Barges will float into the toxic waterway’s Fourth Street Turning Basin at the intersection of Fourth Street and Third Avenue on Oct. 5 to kick off a pilot study that will test dredging in the stretch, according to Tsiamis, who spoke at a Sept. 26 meeting of the Gowanus Community Advisory Group, a stakeholder panel overseeing the cleanup that began nearly a year ago.

Workers will then use equipment to dig up the canal’s floor, making it deeper so the actual dredging can take place. By December, they’ll get to work dislodging noxious black sediment from the depths of the waterway, removing it, and then capping the bottom of the channel to prevent other toxins from seeping in.

Some portions of the extricated sediment will be used as cover material in landfills, and chunks containing too much liquid tar will be sent to facilities that will burn them away.

The dredging will take approximately two months and will be followed by the capping, which is expected to wrap by April, according to Tsiamis.

The news was a turnaround from the project manager’s May announcement that polluters including National Grid, Honeywell, and Amerada Hess refused to follow the Feds’ timeline for submitting cleanup plans, forcing the Environmental Protection Agency to begin issuing them penalties.
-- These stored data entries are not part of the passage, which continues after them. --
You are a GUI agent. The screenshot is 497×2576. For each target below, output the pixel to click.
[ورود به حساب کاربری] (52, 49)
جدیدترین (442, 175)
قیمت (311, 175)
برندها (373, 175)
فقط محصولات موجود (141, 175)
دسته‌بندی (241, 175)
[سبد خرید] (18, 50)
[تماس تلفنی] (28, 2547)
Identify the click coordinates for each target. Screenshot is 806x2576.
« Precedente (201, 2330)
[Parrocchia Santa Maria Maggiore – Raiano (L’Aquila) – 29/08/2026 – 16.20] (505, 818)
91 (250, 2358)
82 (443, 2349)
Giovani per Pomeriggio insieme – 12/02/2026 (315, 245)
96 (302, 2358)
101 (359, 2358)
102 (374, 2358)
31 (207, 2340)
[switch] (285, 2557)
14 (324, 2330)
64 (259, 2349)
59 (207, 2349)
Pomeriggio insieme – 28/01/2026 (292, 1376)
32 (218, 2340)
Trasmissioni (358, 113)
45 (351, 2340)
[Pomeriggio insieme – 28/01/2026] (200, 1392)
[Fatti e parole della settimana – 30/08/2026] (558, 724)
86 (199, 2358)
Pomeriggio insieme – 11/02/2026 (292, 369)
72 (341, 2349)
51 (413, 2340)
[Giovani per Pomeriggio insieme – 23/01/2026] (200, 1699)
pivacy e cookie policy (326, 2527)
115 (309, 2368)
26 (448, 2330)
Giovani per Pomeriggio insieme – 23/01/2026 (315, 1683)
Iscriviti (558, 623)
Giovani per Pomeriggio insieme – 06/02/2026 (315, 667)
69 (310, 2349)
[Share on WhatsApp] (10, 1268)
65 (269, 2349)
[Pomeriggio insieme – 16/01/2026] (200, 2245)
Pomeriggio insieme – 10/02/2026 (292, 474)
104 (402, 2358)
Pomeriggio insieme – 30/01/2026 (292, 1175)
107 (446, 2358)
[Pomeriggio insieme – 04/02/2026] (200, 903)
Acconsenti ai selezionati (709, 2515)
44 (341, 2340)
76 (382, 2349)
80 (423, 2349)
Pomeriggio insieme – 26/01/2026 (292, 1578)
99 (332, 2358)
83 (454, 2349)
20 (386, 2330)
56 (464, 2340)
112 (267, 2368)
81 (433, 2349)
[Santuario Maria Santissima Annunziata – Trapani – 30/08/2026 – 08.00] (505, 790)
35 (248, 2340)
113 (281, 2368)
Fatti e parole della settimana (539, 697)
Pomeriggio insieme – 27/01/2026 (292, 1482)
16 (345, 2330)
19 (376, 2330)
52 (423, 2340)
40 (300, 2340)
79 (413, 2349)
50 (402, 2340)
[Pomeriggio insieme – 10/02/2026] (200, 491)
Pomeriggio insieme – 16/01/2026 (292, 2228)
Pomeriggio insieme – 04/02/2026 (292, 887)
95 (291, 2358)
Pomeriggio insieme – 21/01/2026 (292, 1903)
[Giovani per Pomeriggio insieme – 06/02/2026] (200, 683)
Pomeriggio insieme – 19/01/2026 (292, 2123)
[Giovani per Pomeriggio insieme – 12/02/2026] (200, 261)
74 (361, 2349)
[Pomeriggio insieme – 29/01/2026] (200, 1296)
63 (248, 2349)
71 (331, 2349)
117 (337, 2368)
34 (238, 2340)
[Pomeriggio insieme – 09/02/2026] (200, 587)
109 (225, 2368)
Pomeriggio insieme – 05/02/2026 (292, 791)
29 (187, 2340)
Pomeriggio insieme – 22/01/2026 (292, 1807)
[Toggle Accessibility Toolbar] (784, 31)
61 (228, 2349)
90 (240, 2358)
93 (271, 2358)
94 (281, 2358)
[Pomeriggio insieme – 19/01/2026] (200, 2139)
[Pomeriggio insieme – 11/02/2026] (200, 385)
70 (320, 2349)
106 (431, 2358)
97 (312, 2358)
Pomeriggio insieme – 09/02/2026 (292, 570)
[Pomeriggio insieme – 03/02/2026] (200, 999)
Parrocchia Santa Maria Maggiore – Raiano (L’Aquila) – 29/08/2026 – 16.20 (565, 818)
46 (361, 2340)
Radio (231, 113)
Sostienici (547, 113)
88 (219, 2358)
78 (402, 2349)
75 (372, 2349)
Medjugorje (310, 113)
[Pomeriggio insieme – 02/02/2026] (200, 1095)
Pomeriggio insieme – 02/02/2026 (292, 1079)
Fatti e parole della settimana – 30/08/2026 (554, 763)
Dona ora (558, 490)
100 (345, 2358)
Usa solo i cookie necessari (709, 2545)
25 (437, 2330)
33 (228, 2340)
There was no way the cleanse would finish on schedule by 2022, Tsiamis said at the time.

But he said on Tuesday that polluters’ recent cooperation allowed cleanup teams to get a lot of work done over the summer.

Tsiamis also updated attendees on what caused some bulkheads lining the side of the canal to collapse into the waterway in May and July, revealing that the infrastructure crumbled due to a combination of old age and bad weather.

His agency recommends that owners of the properties where the stretches of wall sit restore them over the full length of their land in order to stop more bulkheads from falling into the black mayonnaise below, he said.

“Those bulkheads are not in good shape so there’s a potential of future collapse,” Tsiamis said.

The project manager did not give a new end date for the Superfund site’s long-awaited cleanup, but an agency spokesman said officials will have a better idea how long it will take after the pilot dredging work is done, because honchos should then be able to assess how quickly the sludge can be scooped out.